Así pues, como dije, es desconcertante ver que los comentaristas den a entender que los pobres causan su propia pobreza, de la que podrían escapar fácilmente si tan solo actuaran como los miembros de la clase media.

Y también es desconcertante ver que los comentaristas siguen suministrando el mismo mito desbancado de que se gastan enormes sumas para combatir la pobreza sin ningún resultado (debido a los valores, ya sabrá).

En realidad, el gasto federal en programas aparte de Medicaid ha fluctuado entre el 1 y el 2 por ciento del producto interno bruto desde hace muchos años, aumentando en tiempos de recesión y disminuyendo tras la recuperación. Eso no es mucho dinero – es bastante menos de lo que gastan otros países avanzados – y no todo se destina a familias por debajo del umbral de la pobreza.

A pesar de eso, las mediciones que corrigen fallas bien conocidas en las estadísticas muestran que hemos hecho auténticos progresos contra la pobreza. Y haríamos muchos más si tuviéramos siquiera una fracción de la generosidad que imaginamos tener.

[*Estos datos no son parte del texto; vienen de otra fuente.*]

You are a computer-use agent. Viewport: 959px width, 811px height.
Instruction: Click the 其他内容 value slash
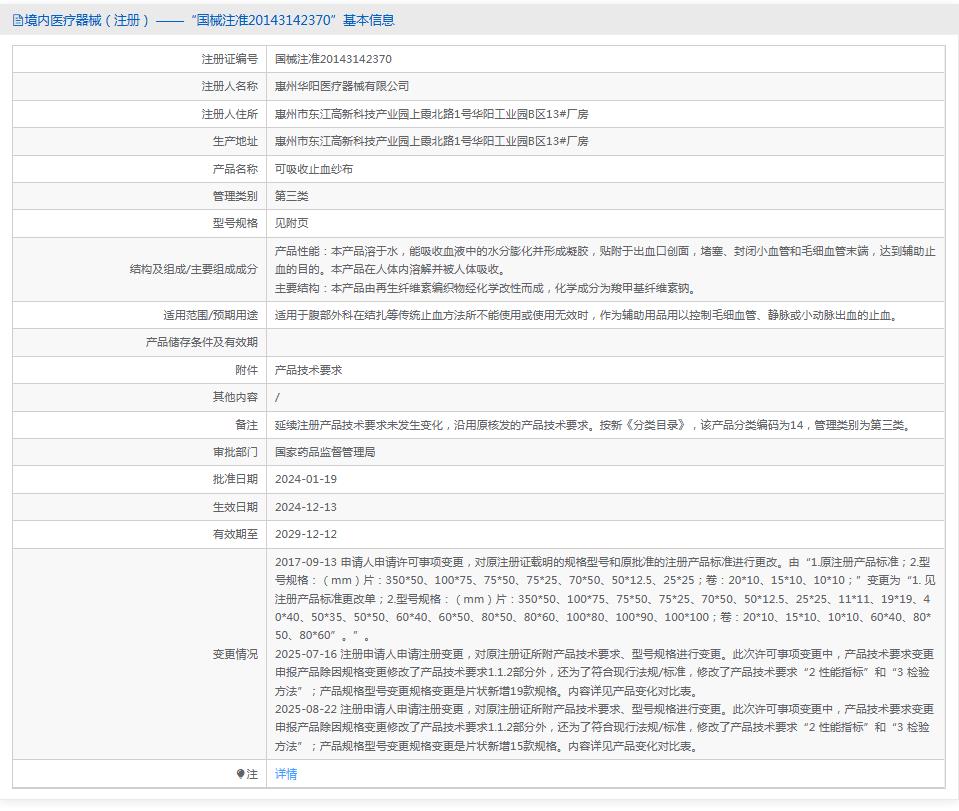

El punto es que no hay excusas para el fatalismo al contemplar los males de la pobreza en Estados Unidos. Encogernos de hombros y atribuirla por completo a los valores es un acto de negligencia maligna. Los pobres no necesitan sermones sobre moralidad; necesitan más recursos – que nosotros podemos darles – y mejores oportunidades económicas, que también podríamos darnos el lujo de ofrecerles a través de muchos medios, desde capacitación y subsidios hasta elevar el salario mínimo. Baltimore y Estados Unidos en general no tienen que ser tan injustos como son.